Data shown:
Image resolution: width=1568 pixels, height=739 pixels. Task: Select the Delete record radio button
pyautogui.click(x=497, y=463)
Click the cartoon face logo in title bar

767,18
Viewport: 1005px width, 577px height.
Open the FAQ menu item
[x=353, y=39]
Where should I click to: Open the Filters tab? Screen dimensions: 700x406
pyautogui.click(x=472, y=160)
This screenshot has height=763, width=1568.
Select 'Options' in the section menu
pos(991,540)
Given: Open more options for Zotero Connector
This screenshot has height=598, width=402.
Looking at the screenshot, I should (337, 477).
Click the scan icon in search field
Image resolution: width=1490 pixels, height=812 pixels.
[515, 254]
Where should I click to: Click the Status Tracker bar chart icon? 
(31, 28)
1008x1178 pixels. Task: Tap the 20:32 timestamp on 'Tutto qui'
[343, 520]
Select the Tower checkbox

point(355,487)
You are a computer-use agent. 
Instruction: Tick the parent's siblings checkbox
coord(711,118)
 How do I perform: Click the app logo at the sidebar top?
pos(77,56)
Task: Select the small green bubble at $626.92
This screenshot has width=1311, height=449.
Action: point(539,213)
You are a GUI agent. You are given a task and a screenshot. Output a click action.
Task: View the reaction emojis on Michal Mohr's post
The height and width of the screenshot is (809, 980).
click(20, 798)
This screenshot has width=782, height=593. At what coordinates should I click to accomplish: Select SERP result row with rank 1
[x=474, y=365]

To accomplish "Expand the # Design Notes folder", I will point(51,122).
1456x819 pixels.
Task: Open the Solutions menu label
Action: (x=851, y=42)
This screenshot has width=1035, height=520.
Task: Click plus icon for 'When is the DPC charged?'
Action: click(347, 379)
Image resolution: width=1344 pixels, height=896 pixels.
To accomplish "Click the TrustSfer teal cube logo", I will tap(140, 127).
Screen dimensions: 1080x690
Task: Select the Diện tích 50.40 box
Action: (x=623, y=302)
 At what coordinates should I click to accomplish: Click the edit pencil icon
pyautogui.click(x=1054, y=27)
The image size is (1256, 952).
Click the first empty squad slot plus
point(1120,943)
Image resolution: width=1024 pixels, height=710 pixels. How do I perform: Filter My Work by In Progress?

Task description: Reproduce every entry above. Make each line identical to the original.

Response:
Image resolution: width=1568 pixels, height=739 pixels. Task: Select the Delete record radio button
pyautogui.click(x=497, y=463)
Click the cartoon face logo in title bar

767,18
Viewport: 1005px width, 577px height.
Open the FAQ menu item
[x=353, y=39]
Where should I click to: Open the Filters tab? Screen dimensions: 700x406
pyautogui.click(x=472, y=160)
This screenshot has height=763, width=1568.
Select 'Options' in the section menu
pos(991,540)
Given: Open more options for Zotero Connector
This screenshot has height=598, width=402.
Looking at the screenshot, I should (337, 477).
Click the scan icon in search field
Image resolution: width=1490 pixels, height=812 pixels.
[515, 254]
Where should I click to: Click the Status Tracker bar chart icon? 
(31, 28)
1008x1178 pixels. Task: Tap the 20:32 timestamp on 'Tutto qui'
[343, 520]
Select the Tower checkbox

point(355,487)
You are a computer-use agent. 
Instruction: Tick the parent's siblings checkbox
coord(711,118)
 How do I perform: Click the app logo at the sidebar top?
pos(77,56)
Task: Select the small green bubble at $626.92
This screenshot has width=1311, height=449.
Action: point(539,213)
You are a GUI agent. You are given a task and a screenshot. Output a click action.
Task: View the reaction emojis on Michal Mohr's post
The height and width of the screenshot is (809, 980).
click(20, 798)
This screenshot has width=782, height=593. At what coordinates should I click to accomplish: Select SERP result row with rank 1
[x=474, y=365]

To accomplish "Expand the # Design Notes folder", I will point(51,122).
1456x819 pixels.
Task: Open the Solutions menu label
Action: (x=851, y=42)
This screenshot has width=1035, height=520.
Task: Click plus icon for 'When is the DPC charged?'
Action: click(347, 379)
Image resolution: width=1344 pixels, height=896 pixels.
To accomplish "Click the TrustSfer teal cube logo", I will tap(140, 127).
Screen dimensions: 1080x690
Task: Select the Diện tích 50.40 box
Action: (x=623, y=302)
 At what coordinates should I click to accomplish: Click the edit pencil icon
pyautogui.click(x=1054, y=27)
The image size is (1256, 952).
Click the first empty squad slot plus
point(1120,943)
Image resolution: width=1024 pixels, height=710 pixels. How do I perform: Filter My Work by In Progress?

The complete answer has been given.